My argument for igtheism is an argument against the meaningfulness of the word "God", and it is somewhat similar to A.J. Ayer's argument for igtheism, but with significant differences. For those not familiar with Ayer's phenomenalism, here is a summary I wrote:
Any word which refers to an empirical object (e.g. Table, Apple, Hydrogen Atom, Human, Universe) is really just a noun which refers to a collection of observations about the object (sense-data). So, for example, the word "Apple" is equivalent to "approximately 0.100kg, the colour red, roundness, the taste of apple, etc." These things are what the word Apple actually mean. There is no, so to speak, an "essence of an apple" which exists independently of these sense-data. So if, for some reason, the human body was not equipped with the sense organs necessary to experience these kinds of sensations, then the world Apple would literally become meaningless. We might as well use the word "smidditybop", because it contains just as many sense-data (exactly zero).

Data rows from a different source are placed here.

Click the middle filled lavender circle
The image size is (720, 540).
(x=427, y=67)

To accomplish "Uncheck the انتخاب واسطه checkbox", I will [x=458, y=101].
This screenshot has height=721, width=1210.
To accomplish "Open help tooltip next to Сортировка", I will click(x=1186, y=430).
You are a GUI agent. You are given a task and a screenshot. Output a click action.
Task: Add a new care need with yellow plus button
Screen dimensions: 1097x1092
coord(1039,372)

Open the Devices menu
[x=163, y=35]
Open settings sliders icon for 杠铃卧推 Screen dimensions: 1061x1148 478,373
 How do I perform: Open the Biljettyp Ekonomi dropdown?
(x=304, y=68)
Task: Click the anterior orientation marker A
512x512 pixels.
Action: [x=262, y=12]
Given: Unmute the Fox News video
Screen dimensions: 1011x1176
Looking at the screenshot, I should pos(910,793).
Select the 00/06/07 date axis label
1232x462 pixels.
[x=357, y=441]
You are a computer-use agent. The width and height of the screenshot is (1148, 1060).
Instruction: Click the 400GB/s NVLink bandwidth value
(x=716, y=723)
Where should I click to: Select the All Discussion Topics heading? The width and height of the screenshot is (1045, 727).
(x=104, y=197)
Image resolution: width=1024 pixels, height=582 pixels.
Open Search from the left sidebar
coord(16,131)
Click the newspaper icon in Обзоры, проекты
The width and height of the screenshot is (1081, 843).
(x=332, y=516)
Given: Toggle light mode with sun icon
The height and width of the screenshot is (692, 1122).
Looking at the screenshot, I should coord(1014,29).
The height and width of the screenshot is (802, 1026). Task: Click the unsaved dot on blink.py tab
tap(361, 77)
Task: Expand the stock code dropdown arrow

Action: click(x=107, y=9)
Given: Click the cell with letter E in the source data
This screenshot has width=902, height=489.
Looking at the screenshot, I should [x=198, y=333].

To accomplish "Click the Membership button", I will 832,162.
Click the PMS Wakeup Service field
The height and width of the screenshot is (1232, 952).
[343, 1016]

So if we accept that an empirical object is no more extensive than its perceived properties, then words which do not refer to even a single sense-data or possible observation fail to be meaningful.
However, this leaves us with the problem of objects such as "Apple the size of the universe" being meaningless as such (it is impossible to ever observe an apple the size of the universe, because no such thing exists). This is where I differ from A.J. Ayer's phenomenalism. For me, an empirical object may consist of either sense-data and/or modified sense-data. Modified sense-data are variations of sense-data which are generated by applying the human mind's imagination to already-existing forms of sense-data. So if we take the sense-data "size of an apple" and apply our imagination to it, we can get the modified sense-data of "size of the universe". So, the word "apple the size of the universe" is still meaningful when we apply my "modified sense-data theory of meaning" to it.
So now I will make my argument for igtheism.
Premises:  God is a transcendent thing, completely unlike any normal things we see in the natural world such as matter and energy.  Because God transcends reality, he is invisible, inaudible, odourless, tasteless... completely undetectable to the senses.  God is an empirical object, and theological propositions involving him are empirical (a posteriori) ones.  The modified sense-data theory of meaning is true.
Conclusion  Because the word "God" is an empirical noun that does not refer to any amount of sense-data and/or modified sense-data, it does not mean anything in the empirical (a posteriori) sense.  It then follows that all theological propositions fail to be a posteriori. And because they are not a priori either, they are meaningless.  Igtheism is true.
I feel like I probably could have written this post better, and with less unnecessary information. Really, this is just using the phenomenalistic aspect of logical positivism to render the word "God" meaningless rather than the whole proposition "God exists". I am not a logical positivist, but I do think that Ayer was still right to consider all theological propositions meaningless.
So, any thoughts? Counter-arguments? Should I try to clarify anything in my argument?
As an igtheistic atheist, I am particularly interested in seeing what an agnostic atheist may have to say about this.